Water is being pumped into an inverted right circular conical tank at the rate 30 ft^3/min. the tank, which stands vertex down and base up, has a height of 12 ft and a base diameter of 16 ft. how fast is the water level rising when the water is 9 ft deep?
at depth h, h = 3/2 r
v = 1/3 pi r^2 h
v = 1/3 pi r^2 (3r/2)
v = pi/2 r^3
dv/dt = 3pi/2 r^2 dr/dt
30 = 3pi/2 * 36 dr/dt
dr/dt = 5/(9pi)
thanks steve
To find the rate at which the water level is rising, we need to use related rates. Let's call the height of the water in the conical tank "h" (in feet) and the radius of the water level "r" (in feet).
We are given that the water is being pumped into the tank at a rate of 30 ft^3/min, which means the volume is increasing at a constant rate of 30 ft^3/min.
The volume V of a cone is given by the formula: V = (1/3) * π * r^2 * h.
We have the dimensions of the conical tank: height (h) = 12 ft and base diameter (d) = 16 ft. From the base diameter, we can find the radius using r = d/2 = 16/2 = 8 ft.

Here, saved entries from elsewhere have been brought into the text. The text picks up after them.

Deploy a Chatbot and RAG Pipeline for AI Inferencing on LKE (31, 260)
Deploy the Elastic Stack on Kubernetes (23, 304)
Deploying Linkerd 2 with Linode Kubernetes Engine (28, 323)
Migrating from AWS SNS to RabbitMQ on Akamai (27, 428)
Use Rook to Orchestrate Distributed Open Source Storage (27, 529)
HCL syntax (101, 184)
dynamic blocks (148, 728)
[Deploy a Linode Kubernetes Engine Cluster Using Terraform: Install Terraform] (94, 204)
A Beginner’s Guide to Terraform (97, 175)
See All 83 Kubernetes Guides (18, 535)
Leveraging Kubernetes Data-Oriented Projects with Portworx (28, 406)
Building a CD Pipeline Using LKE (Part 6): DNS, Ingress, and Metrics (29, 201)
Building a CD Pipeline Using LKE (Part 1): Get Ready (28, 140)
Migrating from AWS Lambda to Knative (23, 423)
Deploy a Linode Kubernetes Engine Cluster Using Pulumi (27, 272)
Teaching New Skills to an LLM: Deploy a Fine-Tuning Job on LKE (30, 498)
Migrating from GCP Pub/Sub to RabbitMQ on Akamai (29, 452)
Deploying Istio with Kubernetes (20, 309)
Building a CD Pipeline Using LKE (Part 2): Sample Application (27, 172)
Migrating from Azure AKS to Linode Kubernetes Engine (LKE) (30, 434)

Now, let's differentiate the volume equation with respect to time (t) to find an equation relating the rates of change:
dV/dt = (1/3) * π * (2r * dr/dt * h + r^2 * dh/dt).
Now, we need to find expressions for dr/dt and dh/dt.

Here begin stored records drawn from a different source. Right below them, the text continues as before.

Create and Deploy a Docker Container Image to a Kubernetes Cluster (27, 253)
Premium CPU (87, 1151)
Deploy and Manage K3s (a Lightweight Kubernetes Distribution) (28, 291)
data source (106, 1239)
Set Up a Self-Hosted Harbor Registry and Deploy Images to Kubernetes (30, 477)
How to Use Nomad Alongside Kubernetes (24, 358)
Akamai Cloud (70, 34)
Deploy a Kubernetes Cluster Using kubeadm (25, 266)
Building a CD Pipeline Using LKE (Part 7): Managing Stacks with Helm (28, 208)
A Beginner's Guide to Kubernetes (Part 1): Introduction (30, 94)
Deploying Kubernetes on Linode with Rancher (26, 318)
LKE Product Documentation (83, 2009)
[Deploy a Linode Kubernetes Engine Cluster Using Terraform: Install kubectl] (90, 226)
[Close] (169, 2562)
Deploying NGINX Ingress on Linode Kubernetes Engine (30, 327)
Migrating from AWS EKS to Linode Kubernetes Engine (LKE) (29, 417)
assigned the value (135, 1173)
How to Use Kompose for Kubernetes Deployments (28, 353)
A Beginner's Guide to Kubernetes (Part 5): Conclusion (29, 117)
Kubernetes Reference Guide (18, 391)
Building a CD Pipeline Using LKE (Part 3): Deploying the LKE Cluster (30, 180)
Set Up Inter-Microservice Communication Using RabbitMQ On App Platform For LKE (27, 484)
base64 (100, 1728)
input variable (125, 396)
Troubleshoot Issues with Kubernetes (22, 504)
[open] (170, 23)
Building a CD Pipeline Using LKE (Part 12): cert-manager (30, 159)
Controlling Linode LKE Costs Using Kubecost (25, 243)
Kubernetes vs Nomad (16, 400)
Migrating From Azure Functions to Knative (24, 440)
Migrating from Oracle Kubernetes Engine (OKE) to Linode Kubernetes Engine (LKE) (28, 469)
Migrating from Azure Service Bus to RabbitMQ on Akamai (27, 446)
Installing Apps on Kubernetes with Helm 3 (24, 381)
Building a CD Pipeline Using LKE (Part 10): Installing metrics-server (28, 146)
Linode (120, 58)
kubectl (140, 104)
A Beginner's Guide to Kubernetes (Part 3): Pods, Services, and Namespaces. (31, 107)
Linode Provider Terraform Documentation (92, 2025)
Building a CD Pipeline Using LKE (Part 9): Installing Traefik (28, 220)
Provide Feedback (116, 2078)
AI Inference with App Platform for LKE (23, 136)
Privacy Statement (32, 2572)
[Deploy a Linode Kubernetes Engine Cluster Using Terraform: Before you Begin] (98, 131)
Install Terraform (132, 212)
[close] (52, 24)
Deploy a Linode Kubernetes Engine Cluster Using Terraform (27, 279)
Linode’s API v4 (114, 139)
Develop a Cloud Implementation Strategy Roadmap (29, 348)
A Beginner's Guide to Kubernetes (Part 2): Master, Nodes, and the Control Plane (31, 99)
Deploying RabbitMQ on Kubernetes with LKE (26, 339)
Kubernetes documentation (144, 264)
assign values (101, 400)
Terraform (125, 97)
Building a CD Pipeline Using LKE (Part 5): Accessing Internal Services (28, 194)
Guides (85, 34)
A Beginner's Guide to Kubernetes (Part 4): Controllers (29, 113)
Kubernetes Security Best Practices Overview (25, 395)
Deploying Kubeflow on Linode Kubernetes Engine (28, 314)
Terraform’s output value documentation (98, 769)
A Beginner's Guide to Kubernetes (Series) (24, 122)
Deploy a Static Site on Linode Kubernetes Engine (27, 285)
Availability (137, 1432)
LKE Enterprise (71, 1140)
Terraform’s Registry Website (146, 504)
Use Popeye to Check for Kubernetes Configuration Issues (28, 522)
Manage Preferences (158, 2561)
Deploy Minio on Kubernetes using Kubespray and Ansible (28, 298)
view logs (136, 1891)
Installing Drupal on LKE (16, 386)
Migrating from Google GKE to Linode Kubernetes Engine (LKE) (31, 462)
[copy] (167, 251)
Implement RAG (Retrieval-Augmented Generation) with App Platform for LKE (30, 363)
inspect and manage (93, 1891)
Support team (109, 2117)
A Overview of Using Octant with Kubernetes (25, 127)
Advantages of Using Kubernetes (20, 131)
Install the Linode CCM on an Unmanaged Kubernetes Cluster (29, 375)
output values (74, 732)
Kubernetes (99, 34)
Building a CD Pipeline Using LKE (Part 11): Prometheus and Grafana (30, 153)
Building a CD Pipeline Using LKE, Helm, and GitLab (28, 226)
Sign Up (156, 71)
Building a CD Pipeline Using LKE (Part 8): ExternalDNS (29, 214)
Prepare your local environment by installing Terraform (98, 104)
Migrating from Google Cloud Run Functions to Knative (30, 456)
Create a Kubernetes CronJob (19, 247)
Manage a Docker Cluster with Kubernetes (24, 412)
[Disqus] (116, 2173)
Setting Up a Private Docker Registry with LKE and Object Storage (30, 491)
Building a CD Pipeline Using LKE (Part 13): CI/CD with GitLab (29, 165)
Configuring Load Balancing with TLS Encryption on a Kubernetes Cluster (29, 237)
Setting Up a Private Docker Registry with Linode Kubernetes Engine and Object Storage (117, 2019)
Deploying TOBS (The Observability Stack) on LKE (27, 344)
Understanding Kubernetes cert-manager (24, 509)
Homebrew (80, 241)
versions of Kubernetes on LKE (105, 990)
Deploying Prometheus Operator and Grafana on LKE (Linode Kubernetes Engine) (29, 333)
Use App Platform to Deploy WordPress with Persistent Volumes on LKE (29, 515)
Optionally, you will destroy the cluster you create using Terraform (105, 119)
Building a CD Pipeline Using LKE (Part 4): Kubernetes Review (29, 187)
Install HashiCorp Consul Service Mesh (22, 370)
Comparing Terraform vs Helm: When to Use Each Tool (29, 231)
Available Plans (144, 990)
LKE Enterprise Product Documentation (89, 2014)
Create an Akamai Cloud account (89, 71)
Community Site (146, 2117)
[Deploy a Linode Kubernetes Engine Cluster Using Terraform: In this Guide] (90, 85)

Because the water level is rising, we are interested in finding dh/dt.
We know that when the water is 9 ft deep, h = 9 ft. We are required to find how fast the height of the water is changing, so we need to find dh/dt.
To find dh/dt, we can use similar triangles. The ratio of the change in height (dh) to the change in radius (dr) is constant throughout the conical tank:
dh/dr = h/r.
Rearranging the equation, we get dh = (h/r) * dr.
Now, we can substitute dh and h into the volume equation and solve for dh/dt:
dV/dt = (1/3) * π * (2r * dr/dt * h + r^2 * dh/dt),
30 ft^3/min = (1/3) * π * (2 * 8 * dr/dt * 9 + 8^2 * (9/8) * dr/dt),
30 = (1/3) * π * (18dr/dt + 9dr/dt),
90 = π * 27dr/dt,
dr/dt = 90 / (π * 27) = 10 / (3π) ft/min.
So, the water level is rising at a rate of (10 / (3π)) ft/min when the water is 9 ft deep.